Information and communication technologies have become an important part of our life. Especially the Internet and the Web together have deeply affected our lives from education to communication, from business to entertainment for the past decades. But that was not the case at the beginning of the Internet. In the early years of the Internet, web sites were static, according to Tim Berners-Lee “read-only” websites (Shivalingaiah & Naik, 2008), did not have interactive content and allowed its users to have unilateral communication (Acılar, 2015; Acılar & Mersin, 2015). This first phase of the World Wide Web (WWW) is called as “Web 1.0”. The earliest Web sites provided little opportunity for two-way communication, presumably at best providing contact information such as mailing address, e-mail, or phone number (Andzulis, Panagopoulos, & Rapp, 2012).

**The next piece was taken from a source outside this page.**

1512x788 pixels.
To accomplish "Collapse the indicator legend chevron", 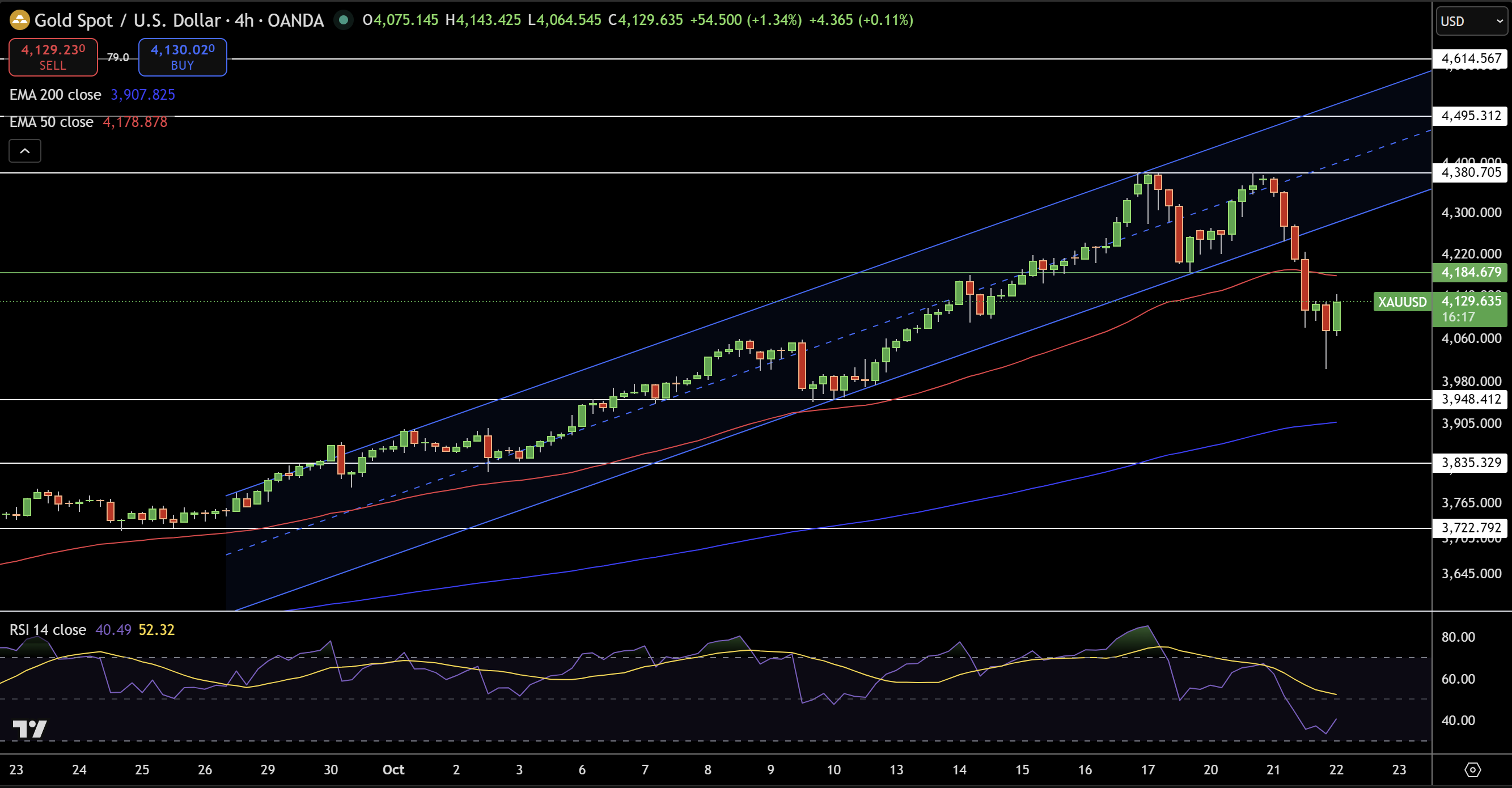I will point(24,151).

Since it was invented in 1989, the WWW has evolved greatly through the years and it continues to grow and evolve. Today, in addition to static content, Web sites enable people to collaborate, share information, and create new services and content online (Laudon & Laudon, 2012: 272). This stage of WWW is called as “Web 2.0”. Web 2.0, also known as read-write web, is defined by O'Reilly (2007) as the network as platform, spanning all connected devices; Web 2.0 applications are those that make the most of the intrinsic advantages of that platform: delivering software as a continually-updated service that gets better the more people use it, consuming and remixing data from multiple sources, including individual users, while providing their own data and services in a form that allows remixing by others, creating network effects through an “architecture of participation,” and going beyond the page metaphor of Web 1.0 to deliver rich user experiences.” Unlike Web 1.0, Web 2.0 allows more interaction with less control (Aghaei, Nematbakhsh & Farsani, 2012). Web 2.0 can be defined as a collection of second generation online technologies and services that enable users to communicate create content and share it with each other via communities, social networks and virtual worlds more easily than before (Jussila, Kärkkäinen & Aramo-Immonen, 2014). The concept of “Web 2.0” was born with a conference brainstorming session between O’Reilly and MediaLive International (O’Reilly, 2005) according to a common acceptance in the literature. Web 2.0 has four characteristic features: interactivity, real-time user control, social participation, and user-generated content (Laudon and Laudon, 2012, p. 272). Web 2.0 includes technologies and services such as blogs, really simple syndication (RSS), wikis, mashups, tags, folksonomy, and tag clouds (Aghaei, Nematbakhsh & Farsani, 2012).